While trial judges must have broad discretion in managing their trial lists, Beninati v. Beninati, 18 Mass. App. Ct. 529, 535 (1984), and “ [dismissal may well be called for, when a litigant’s course of action has been unreasonable, and the order for dismissal by a judge of the trial court should ordinarily have finality,” Monahan v. Washburn, 400 Mass. 126, 130 (1987)(Hennessey, C.J., concurring), the plaintiff’s invocation of her statutory right to represent herself was not unreasonable, and her complaint should not have been dismissed.3

Cheryl L. Riess-Curtis for the plaintiff. Richard L. Neumeier (Andre A. Sansoucy with him) for the defendant.

The dismissal of the complaint is vacated. The matter is remanded to the Superior Court for trial.

So ordered.

According to Duffy, Mr. Curtis would be a witness on the c. 93A claim because he was the individual who negotiated with Duffy concerning the plaintiff’s claim.

That the dismissal was without prejudice indicates that the matter might still have been pursued before the trial court. A dismissal without prejudice is, however, appealable. See Mass.R.Civ.P. 41(b)(2), (3), 365 Mass. 804-805 (1974); 15 Wright & Miller, Federal Practice and Procedure § 3914, at 545 (1976).
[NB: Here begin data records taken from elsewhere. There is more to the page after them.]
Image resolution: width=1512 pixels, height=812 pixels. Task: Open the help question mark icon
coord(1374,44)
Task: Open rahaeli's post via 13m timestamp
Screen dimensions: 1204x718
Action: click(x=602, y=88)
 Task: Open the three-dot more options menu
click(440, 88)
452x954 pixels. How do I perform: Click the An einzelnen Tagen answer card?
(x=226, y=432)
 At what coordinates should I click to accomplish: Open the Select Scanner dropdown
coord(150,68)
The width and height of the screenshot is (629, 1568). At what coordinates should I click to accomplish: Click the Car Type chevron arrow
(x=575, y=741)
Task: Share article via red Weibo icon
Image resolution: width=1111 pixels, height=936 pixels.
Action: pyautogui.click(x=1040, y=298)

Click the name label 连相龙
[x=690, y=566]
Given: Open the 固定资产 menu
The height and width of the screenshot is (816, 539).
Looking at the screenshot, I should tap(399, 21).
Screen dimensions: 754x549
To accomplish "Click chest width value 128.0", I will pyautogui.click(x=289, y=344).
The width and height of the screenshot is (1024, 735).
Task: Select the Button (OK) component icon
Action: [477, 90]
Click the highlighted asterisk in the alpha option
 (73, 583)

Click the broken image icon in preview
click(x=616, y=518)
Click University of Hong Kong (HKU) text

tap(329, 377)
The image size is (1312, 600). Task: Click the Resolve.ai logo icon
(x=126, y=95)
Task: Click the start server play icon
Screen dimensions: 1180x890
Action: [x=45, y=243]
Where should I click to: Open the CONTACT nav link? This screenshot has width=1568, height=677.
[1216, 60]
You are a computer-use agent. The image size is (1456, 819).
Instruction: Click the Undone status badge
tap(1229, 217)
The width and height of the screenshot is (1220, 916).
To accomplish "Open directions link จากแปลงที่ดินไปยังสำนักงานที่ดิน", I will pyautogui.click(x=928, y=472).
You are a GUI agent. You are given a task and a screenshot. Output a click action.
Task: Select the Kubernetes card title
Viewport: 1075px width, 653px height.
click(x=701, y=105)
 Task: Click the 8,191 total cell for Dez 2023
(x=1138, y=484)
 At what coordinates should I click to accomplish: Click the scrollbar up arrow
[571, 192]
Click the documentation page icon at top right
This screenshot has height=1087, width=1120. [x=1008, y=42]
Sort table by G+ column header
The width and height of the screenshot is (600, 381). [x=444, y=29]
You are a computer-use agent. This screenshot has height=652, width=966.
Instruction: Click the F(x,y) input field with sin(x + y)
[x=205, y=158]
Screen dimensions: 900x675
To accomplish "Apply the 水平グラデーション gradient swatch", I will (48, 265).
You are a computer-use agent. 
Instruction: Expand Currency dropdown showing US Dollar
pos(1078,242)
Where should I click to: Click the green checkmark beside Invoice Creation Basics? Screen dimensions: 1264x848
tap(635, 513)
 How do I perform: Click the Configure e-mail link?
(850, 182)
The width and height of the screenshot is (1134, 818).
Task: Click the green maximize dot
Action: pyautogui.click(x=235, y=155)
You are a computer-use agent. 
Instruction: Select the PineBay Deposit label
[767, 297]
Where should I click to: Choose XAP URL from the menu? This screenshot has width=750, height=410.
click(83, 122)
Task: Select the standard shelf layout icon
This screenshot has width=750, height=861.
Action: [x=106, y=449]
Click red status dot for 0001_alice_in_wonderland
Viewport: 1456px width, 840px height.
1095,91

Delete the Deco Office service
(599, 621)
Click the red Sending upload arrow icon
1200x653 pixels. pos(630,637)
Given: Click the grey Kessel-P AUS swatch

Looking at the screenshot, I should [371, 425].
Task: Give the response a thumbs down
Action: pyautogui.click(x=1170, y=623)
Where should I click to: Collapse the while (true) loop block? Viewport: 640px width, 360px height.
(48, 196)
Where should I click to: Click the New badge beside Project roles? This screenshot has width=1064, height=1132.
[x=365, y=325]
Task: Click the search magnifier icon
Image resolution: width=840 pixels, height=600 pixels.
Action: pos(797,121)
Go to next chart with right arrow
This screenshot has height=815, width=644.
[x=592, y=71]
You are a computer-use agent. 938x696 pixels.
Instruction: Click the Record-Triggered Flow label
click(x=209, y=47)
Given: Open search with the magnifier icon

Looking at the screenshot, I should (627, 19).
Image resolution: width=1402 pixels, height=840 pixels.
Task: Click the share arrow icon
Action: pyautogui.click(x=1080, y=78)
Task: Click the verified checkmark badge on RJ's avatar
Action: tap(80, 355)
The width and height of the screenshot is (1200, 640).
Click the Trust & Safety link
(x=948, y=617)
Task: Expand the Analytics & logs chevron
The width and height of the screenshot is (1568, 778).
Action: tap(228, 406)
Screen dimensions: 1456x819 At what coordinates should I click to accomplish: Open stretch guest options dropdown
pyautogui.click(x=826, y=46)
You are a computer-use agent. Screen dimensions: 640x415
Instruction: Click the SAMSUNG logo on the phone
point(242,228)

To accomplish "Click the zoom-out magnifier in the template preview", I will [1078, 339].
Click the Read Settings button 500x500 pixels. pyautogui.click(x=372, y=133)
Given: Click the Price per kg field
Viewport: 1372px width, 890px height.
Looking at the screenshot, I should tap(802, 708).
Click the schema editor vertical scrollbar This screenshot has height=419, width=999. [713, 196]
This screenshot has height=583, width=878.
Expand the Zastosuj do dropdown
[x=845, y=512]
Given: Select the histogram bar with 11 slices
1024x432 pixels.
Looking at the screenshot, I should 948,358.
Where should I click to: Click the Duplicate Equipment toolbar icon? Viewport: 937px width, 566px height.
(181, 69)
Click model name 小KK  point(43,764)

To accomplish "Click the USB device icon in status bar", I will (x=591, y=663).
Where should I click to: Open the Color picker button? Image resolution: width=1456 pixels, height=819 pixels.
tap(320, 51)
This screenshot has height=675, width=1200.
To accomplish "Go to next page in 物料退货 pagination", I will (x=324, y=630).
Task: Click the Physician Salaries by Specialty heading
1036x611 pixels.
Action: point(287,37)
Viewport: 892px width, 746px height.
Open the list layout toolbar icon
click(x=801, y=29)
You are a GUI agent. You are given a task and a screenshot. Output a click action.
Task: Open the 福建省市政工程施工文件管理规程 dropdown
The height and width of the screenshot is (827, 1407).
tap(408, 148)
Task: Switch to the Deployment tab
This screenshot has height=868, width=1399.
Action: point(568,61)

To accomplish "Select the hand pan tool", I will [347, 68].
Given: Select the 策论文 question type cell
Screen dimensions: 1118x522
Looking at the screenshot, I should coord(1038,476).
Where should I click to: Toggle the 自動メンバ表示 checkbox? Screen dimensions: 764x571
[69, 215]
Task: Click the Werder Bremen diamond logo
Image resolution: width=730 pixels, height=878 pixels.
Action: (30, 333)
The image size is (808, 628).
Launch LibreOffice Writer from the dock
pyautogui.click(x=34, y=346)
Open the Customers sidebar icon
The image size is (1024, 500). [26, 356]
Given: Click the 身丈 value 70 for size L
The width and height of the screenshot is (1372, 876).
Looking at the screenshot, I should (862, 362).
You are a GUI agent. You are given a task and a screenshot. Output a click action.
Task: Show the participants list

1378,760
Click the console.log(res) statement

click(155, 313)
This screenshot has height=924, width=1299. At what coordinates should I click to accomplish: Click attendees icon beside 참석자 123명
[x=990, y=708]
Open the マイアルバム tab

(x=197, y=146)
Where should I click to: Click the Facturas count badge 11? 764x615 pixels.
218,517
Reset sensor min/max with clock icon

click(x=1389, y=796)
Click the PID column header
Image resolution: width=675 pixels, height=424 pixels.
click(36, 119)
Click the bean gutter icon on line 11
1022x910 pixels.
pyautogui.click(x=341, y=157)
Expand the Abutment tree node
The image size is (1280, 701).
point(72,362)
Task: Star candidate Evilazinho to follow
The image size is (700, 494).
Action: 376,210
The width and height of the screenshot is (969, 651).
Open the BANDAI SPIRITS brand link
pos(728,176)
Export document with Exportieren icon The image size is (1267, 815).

In vacating the dismissal of this case, we do not reach Duffy’s additional argument that the motion judge erred in denying its motion for summary judgment on the plaintiffs G. L. c. 93A claim. The denial of a motion for summary judgment is not a final order and is not appealable. Rollins Envtl. Servs. v. Superior Court. 368 Mass. 174, 177-179 (1975). In any event, the defendant, at trial, may raise his *951claim that the demand letter was not adequate by filing a motion for a directed verdict.